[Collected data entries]

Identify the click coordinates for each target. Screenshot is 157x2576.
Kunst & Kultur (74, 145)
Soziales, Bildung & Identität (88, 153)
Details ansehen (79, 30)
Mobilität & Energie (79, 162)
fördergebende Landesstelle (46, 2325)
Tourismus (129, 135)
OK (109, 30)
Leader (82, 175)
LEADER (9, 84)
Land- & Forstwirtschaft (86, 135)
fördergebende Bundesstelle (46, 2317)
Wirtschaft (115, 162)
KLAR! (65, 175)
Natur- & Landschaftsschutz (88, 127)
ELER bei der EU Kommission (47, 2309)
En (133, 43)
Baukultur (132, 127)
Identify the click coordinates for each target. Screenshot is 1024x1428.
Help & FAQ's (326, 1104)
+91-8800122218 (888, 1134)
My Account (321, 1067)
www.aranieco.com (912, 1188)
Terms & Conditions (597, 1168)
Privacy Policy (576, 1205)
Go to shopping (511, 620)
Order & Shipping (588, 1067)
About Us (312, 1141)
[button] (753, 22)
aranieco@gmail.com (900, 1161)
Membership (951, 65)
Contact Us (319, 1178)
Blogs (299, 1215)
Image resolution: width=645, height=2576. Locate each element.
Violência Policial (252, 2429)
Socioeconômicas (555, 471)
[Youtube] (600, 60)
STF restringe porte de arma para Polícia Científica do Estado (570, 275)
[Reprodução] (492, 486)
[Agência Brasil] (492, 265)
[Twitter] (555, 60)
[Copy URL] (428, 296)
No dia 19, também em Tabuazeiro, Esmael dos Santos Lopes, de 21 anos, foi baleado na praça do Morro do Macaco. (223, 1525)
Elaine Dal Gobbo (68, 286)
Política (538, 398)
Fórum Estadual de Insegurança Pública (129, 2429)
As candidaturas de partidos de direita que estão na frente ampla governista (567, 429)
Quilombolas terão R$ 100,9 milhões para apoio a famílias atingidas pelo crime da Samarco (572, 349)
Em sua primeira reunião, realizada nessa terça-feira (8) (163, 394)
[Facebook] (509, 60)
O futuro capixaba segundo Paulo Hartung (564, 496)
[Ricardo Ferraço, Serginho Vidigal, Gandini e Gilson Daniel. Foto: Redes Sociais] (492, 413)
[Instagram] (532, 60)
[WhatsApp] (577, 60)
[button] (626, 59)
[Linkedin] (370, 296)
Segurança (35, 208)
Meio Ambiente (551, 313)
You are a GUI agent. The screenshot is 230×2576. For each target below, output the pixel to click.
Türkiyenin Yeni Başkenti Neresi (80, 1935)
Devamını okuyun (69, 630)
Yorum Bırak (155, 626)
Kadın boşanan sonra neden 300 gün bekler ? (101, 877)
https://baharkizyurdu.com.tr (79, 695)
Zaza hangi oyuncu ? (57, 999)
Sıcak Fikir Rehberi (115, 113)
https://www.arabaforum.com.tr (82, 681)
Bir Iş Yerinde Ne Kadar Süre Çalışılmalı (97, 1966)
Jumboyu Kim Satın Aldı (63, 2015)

• [What you are asked to do]:
Look above for the line with "[Twitter] (555, 60)" and the line with "Türkiyenin Yeni Başkenti Neresi (80, 1935)". Retype those two lines and every line between them exactly, adding nothing.

• [Answer box]:
[Twitter] (555, 60)
[Copy URL] (428, 296)
No dia 19, também em Tabuazeiro, Esmael dos Santos Lopes, de 21 anos, foi baleado na praça do Morro do Macaco. (223, 1525)
Elaine Dal Gobbo (68, 286)
Política (538, 398)
Fórum Estadual de Insegurança Pública (129, 2429)
As candidaturas de partidos de direita que estão na frente ampla governista (567, 429)
Quilombolas terão R$ 100,9 milhões para apoio a famílias atingidas pelo crime da Samarco (572, 349)
Em sua primeira reunião, realizada nessa terça-feira (8) (163, 394)
[Facebook] (509, 60)
O futuro capixaba segundo Paulo Hartung (564, 496)
[Ricardo Ferraço, Serginho Vidigal, Gandini e Gilson Daniel. Foto: Redes Sociais] (492, 413)
[Instagram] (532, 60)
[WhatsApp] (577, 60)
[button] (626, 59)
[Linkedin] (370, 296)
Segurança (35, 208)
Meio Ambiente (551, 313)
You are a GUI agent. The screenshot is 230×2576. For each target below, output the pixel to click.
Türkiyenin Yeni Başkenti Neresi (80, 1935)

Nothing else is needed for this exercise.